TASK INSTRUCTIONS
Examine the entries and show every line in which the word "header" is found.

DATA FOR THE TASK
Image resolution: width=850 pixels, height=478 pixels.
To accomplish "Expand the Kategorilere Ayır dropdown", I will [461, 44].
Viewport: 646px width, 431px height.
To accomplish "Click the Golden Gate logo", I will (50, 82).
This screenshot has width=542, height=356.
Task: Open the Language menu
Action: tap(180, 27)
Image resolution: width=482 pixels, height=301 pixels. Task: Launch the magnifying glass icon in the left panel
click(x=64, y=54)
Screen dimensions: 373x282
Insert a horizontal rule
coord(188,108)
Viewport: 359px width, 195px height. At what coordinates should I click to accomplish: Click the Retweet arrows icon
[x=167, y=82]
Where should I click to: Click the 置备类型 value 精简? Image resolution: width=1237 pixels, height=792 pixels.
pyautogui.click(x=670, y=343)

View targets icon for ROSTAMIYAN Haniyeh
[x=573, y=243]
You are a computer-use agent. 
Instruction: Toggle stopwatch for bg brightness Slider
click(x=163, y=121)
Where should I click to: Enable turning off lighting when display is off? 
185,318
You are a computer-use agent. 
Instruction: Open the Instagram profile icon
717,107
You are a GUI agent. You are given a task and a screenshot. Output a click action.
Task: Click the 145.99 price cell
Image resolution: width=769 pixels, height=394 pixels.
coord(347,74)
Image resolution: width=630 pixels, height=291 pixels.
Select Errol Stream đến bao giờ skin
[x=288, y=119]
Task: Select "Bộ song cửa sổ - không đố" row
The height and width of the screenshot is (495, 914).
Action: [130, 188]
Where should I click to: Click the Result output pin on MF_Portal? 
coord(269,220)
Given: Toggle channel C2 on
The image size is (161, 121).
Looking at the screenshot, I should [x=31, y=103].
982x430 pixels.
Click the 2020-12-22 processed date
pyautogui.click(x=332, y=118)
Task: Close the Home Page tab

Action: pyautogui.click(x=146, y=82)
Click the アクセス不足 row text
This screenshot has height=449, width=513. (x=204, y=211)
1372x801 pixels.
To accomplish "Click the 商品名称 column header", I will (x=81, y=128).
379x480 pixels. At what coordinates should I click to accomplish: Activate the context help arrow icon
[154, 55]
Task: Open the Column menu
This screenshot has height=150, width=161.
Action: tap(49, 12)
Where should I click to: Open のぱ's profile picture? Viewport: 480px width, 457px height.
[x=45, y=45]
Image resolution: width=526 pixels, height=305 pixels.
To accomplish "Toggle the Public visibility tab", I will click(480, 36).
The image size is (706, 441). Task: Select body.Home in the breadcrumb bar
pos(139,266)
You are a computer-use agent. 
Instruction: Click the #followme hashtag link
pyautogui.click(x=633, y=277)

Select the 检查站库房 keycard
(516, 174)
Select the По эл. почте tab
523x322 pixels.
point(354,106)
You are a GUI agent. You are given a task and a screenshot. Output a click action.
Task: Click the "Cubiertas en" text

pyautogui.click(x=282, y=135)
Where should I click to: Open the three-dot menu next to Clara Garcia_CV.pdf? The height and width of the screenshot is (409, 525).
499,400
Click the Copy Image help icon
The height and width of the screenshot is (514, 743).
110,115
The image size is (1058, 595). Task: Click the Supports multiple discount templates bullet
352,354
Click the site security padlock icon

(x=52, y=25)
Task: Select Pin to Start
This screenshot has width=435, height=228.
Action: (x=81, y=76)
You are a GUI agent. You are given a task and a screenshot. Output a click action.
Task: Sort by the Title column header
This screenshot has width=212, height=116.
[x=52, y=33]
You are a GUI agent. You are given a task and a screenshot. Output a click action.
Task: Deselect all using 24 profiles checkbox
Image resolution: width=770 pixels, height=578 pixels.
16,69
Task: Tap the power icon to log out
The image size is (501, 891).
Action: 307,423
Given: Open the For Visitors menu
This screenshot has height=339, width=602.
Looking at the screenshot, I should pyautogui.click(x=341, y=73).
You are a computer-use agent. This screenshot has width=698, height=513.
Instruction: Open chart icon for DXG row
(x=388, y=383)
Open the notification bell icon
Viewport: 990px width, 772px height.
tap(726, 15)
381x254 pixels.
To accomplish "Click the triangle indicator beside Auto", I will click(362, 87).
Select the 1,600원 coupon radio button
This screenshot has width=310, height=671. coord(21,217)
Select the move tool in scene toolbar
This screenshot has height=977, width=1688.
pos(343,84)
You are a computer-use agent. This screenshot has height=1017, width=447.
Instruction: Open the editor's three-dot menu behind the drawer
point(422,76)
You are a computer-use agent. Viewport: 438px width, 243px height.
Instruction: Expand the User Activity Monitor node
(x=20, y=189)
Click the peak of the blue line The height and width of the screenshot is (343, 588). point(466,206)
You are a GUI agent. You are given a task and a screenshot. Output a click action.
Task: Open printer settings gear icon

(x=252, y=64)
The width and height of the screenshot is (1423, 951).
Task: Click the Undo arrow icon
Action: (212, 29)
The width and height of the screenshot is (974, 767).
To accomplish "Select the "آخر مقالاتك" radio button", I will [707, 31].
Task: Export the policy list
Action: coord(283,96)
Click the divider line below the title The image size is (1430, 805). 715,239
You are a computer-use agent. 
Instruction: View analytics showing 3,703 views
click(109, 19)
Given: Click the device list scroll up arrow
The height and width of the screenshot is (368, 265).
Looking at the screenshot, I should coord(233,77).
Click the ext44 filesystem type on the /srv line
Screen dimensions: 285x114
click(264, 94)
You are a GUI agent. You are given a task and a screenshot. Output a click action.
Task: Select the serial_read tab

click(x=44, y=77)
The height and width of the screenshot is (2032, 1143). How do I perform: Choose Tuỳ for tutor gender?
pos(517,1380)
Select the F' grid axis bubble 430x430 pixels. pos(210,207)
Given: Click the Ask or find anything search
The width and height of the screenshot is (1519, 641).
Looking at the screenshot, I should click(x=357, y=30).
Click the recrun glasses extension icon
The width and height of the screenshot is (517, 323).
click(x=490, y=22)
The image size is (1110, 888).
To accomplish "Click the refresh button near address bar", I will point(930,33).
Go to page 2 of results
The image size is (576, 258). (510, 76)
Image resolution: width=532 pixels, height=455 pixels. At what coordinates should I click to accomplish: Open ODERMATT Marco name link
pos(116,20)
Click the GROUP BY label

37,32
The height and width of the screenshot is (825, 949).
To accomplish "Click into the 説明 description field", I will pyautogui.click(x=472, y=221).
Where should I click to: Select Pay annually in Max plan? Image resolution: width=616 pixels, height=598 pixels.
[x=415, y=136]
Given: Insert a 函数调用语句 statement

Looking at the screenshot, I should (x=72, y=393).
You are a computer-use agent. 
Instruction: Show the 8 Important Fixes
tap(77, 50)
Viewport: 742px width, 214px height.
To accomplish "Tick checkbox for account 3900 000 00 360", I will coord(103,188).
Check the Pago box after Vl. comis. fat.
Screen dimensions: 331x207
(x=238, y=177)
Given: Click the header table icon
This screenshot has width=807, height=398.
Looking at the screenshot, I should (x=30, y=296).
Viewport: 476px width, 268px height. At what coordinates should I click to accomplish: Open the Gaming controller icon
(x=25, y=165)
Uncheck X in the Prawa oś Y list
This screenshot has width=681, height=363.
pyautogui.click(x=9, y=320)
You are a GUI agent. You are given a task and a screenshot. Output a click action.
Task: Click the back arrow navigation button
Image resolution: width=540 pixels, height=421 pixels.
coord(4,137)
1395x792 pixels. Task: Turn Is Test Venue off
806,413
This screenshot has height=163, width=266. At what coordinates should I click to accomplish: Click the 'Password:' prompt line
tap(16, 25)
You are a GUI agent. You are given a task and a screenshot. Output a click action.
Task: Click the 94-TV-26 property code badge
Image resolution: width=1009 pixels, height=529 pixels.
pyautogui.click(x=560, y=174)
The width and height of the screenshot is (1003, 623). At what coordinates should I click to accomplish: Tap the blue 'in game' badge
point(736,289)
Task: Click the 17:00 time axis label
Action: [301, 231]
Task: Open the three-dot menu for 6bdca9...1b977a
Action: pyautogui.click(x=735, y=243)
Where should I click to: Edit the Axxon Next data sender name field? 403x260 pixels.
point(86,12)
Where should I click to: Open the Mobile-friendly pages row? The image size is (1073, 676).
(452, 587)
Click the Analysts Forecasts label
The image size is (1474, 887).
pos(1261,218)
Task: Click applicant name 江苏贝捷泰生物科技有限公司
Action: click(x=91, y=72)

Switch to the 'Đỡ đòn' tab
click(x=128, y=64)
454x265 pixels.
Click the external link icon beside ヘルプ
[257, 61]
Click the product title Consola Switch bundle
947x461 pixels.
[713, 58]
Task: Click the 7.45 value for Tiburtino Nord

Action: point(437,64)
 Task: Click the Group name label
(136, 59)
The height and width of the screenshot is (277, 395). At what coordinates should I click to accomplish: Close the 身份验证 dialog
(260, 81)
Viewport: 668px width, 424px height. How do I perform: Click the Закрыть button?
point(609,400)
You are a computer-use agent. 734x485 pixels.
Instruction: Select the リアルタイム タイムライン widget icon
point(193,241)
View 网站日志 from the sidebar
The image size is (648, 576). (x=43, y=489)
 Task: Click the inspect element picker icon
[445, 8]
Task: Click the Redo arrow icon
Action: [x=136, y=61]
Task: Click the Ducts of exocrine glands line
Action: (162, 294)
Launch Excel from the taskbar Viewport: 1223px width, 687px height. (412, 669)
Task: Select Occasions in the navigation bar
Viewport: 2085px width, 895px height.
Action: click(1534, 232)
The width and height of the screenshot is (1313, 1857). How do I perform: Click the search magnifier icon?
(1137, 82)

OUTPUT BELOW
To accomplish "Click the 商品名称 column header", I will (x=81, y=128).
Task: Sort by the Title column header
Given: Click the header table icon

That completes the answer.